This doesn't seem to give the kind of control over memory contents that
I am used to.  It certainly doesn't seem likely to work well for an
algorithm that has some 'randomly' used data, some cyclically used data,
and some frequently used data (or some such mix).

The VADVISE() doc also mentions (under 'BUGS') that this 'Will go away
soon, being replaced by a per page *madvise* facility.' MADVISE looks
like it will have more control over memory contents (but still not
complete control).  It looks also like it will entail the same degree
of work to use it effectively as direct user control would require.
So the bottom line is: we still don't have complete control, we still
need to do a lot of work on our own, and we still have a slower memory
interface than necessary.

J. Giles
Los Alamos

jlg@lanl.ARPA (Jim Giles) (09/24/86)

In article <609@nike.UUCP> lamaster@pioneer.UUCP (Hugh LaMaster) writes:
>Cray users often like to boast that very large main memories such as the
>Cray 2 obviate the need for virtual memory.  J. Giles stated recently that
>Cyber 205 users "turn off" virtual memory.  I work at a site which has a
>Cray X-MP, a Cyber 205, and a Cray-2 (Ames Research Center).  I would like
>to state for the record that there are considerable advantages to having a
>machine have memory mapping virtual memory architecture, even though there
>is no apparent single job performance advantage.  
>
>Picture a very large (almost all of real memory) batch job running on a Cray.
>Suppose that there is some interactive debugging going on (The Cyber 205 VSOS
>operating system and the Cray CTSS operating system are both interactive and
>have very nice interactive debuggers.)  The large batch job will have to be
>written out to disk in entirety on the Cray before the small interactive job
>can be rolled in.  That might take tens of seconds on a Cray 2.  What if only
>a few pages had to be paged out as on the Cyber 205?  The batch job would
>proceed with only a few pages missing, and the total swap time in any case
>would be only a few tenths of a second.  There are many hypothetical examples
>which can be imagined which are confirmed, in my experience, in real life:

You obviously don't have enough Crays!  Now if you had 3 X/MPs (like
we do) you could configure one for interactive use, and the others for
batch use :-).

Seriously: yes there is a trade-off between throughput, interactivity,
and single process speed.  We have to configure our maximum job size
to no more than 3/4 the total memory during the day to allow for
interactive processes.  We also reduce maximum memory residency time
during the day.  We wouldn't have to do this with a virtual memory
system (nor with a total batch operating system).

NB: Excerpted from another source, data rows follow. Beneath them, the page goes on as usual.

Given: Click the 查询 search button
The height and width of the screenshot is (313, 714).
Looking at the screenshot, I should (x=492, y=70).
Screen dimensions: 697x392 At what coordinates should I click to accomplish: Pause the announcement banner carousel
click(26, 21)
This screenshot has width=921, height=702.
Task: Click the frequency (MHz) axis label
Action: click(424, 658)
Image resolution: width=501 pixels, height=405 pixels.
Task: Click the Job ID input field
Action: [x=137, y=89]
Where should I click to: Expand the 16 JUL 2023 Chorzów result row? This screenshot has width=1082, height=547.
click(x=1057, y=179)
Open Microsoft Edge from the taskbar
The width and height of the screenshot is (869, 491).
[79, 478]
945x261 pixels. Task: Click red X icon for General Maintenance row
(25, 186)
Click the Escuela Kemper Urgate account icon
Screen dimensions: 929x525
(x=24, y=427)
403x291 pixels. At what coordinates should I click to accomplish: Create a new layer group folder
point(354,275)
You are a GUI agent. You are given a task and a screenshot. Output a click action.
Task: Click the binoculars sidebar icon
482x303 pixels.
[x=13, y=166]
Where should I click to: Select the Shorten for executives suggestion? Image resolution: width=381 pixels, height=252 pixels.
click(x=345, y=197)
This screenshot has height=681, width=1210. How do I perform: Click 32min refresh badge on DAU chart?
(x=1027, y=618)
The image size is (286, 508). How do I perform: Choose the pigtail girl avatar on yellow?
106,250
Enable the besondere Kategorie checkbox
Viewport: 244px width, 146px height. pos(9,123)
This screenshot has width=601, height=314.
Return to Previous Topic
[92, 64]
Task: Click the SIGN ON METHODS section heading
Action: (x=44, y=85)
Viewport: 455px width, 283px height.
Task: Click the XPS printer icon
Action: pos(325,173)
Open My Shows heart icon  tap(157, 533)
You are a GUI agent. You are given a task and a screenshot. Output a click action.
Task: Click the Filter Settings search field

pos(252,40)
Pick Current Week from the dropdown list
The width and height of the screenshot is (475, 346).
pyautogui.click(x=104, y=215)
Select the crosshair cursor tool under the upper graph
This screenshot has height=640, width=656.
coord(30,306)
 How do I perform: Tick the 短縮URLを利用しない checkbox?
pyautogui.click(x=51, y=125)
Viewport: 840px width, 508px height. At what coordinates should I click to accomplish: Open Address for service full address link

During the night, when most large scale programs are run, the
operating system is reconfigured to optimize the speen of individual
codes.  On a virtual memory system, this is not possible (at least not
completely - you can't truly rid yourself of the overhead inherent in
the VM interface).  It is the fast turn-around on large night jobs that
is attractive to our users - the ability to also debug interactively
during the day is a useful bonus.

New Crays are coming out now with SSD memory devices (Solid State Disk).
The increased speed of these devices, compared to disk, might make VM
seem to be attractive once more.  Seymore's attitude is (what else):
if it's made of solid state memory - why not make it part of the central
memory of the machine?  The Cray 3 is not currently expected to have an
SSD, but is is expected to fill the entire 32 bit address space with
central memory (that's 32 GB or 4 GW).  Seymore thinks 32 bits is too
small for an address!

This is another problem with virtual memory - central memory is
starting to get cheaper and bigger than the disk memory.  The biggest
disk drive available with a Cray these days is a DD-49 (holds about
151 MW).  One memory image of the 4GW Cray 3 would fill 26 DD-49s to
capacity.  What are you going to operate virtual memory out of?

J. Giles
Los Alamos

jlg@lanl.ARPA (Jim Giles) (09/24/86)

In article <3013@sdcrdcf.UUCP> pmontgom@sdcrdcf.UUCP (Peter Montgomery) writes:
>
>        I once was a system programmer for a CDC 7600 site.  We ran many
>scientific programs, but lacked virtual memory.  Some programs used almost
>all of memory.  These jobs might run faster than the same ones would with
>less memory, but overall system performance suffered.  For example, a
>compilation might not fit in memory alongside a huge scientific job.  If
>the compilation runs alone, the CPU will be idle much of the time it runs.
>Yet the scientific program might have considerable unused code and/or data
>(e.g., the input data for this run does not select Calcomp plots, so those
>routines are never called and their data areas are never referenced;
>another likely possibility is that some dimensions are much larger than
>required).  If either job runs alone, then it wants as much memory as it
>can get.  With virtual memory, the operating system can simultaneously
>load the heavily used parts of BOTH jobs in the machine, for better
>overall performance.

Yes, I agree.  The 7600 probably would have been better off with
virtual memory.  They only had 262 KW of memory (at most - the address
bus was 18 bits, I never saw a 7600 configured with this much).  These
days, 262 KW is only one 64th of the available memory on a 16 MW
machine.  You can afford to load 50-100 KW of unused code into memory,
it's less than one percent(of memory).

The times have changed, the calcomp plotting routines still take up
the same amount of space but the total memory has grown by 100 fold
(soon to be 1000 fold).  The code for the scientific part of the
calculation hasn't changed much either.  The extra memory is being
used by data, not code.  And it is the data in a scientific code that
gets the most use (and the largest part of the data gets the largest
use - the grid, mesh, lattice, particle descriptions, etc.).  It doesn't
trouble me to load unused code, it takes up so little space anyway.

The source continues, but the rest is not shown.